Surprisingly, perhaps, Brown isn’t scared to ride the Python Sports, if sparingly. “I’ve had a lot of fun with this bike. I don’t ride it very often, but I ride it around the neighborhood to keep the oil in circulation. It only takes 2-1/2 pints of oil and there’s no filter,” Brown notes. “It’s a hell of a bike. The top end is supposed to be 85-90mph, and I was doing 40mph in second gear.”

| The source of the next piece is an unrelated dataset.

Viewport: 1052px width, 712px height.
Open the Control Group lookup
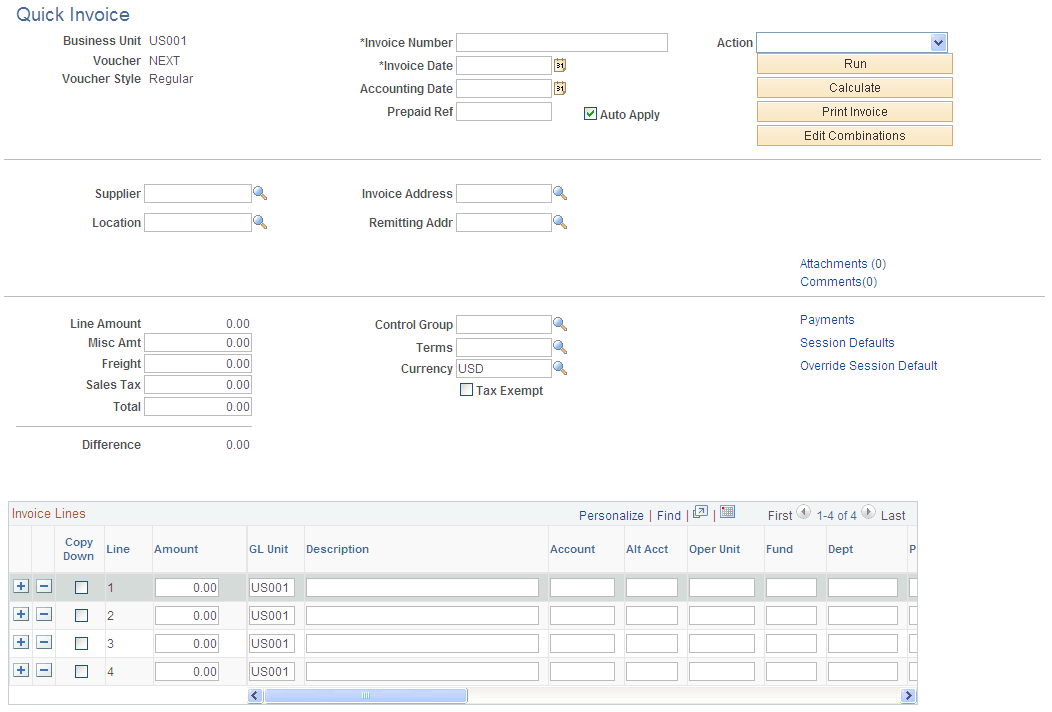pyautogui.click(x=560, y=324)
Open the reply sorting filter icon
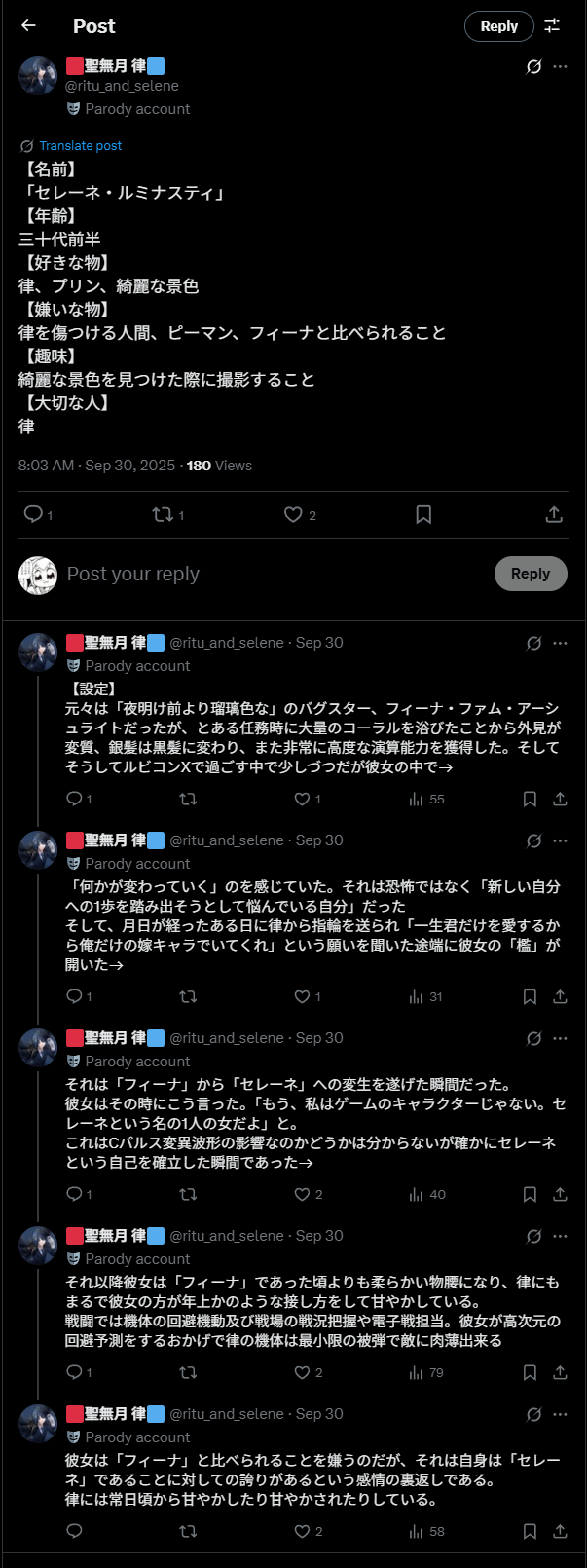Viewport: 587px width, 1568px height. (x=552, y=26)
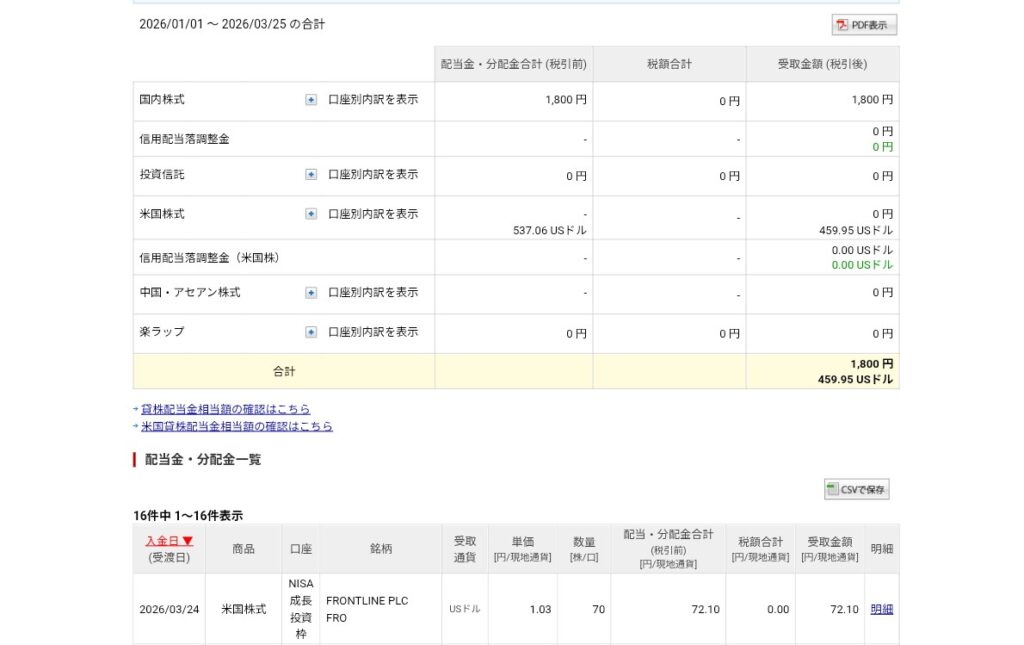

Brown was riding the HRD one time when he noticed the headlight switch was loose. “After about 20 seconds, it falls off the back of the headlight and I catch it before it hits the ground. I told Herb the story and he said, ‘well you saved yourself about $1,000 because that light switch is about that, and we’d have to make one!’”
Brown, who has a growing collection of motorcycles, says he plans to keep the Python Sports. “I’m not usually one to turn things,” he says. “This bike is extraordinary, because of the whole history. I’m kind of into things that are very rare, that are pristine and cannot be replaced. You can get a 1968 Bonneville all day long,” he notes — but it’s very unlikely you’ll ever find another 1932 Python Sports. MC
Harris Vincent Gallery: Making the most of Vincent motorcycles
Most of the work to resurrect Gene Brown’s HRD Python was carried out by acknowledged Vincent master restorer Herb Harris at his 2,400-square-foot facility in Austin, Texas. Over the years, Harris has owned and restored some of the most distinguished Vincents in the history of the make, including the 150mph Rollie Free “Bathing Suit Bike” and Marty Dickerson’s famous “Blue Bike.”
Harris’ dogged determination to build the bike to original led him to Ireland, where an enthusiast had the Python Sports’ original numbers-matching rear frame, sporting the same gray paint under layers of subsequent black paint as the main frame. To give some idea of the meticulous preparation that went into the Python Sports, Harris determined there were four different types of black finishes used on the bike, including high gloss paint, stove enamel and a blackened finish similar to Parkerizing used on many of the fasteners. Each finish was recreated separately. Similarly, many different plating finishes were used including chrome, nickel and cadmium, and Harris sourced the correct bronze-bodied 1-1/8-inch Amal carb. It was critical to the success of the restoration to get these particular details right.
Many parts had to be re-worked or manufactured from scratch. Items like the correct High Gate mufflers and original equipment, period thin-gauge spokes, as well as fastidious attention to choosing the correct fasteners and finish for each component ensured the bike’s authentic period appearance. It is, quite frankly, a remarkable achievement.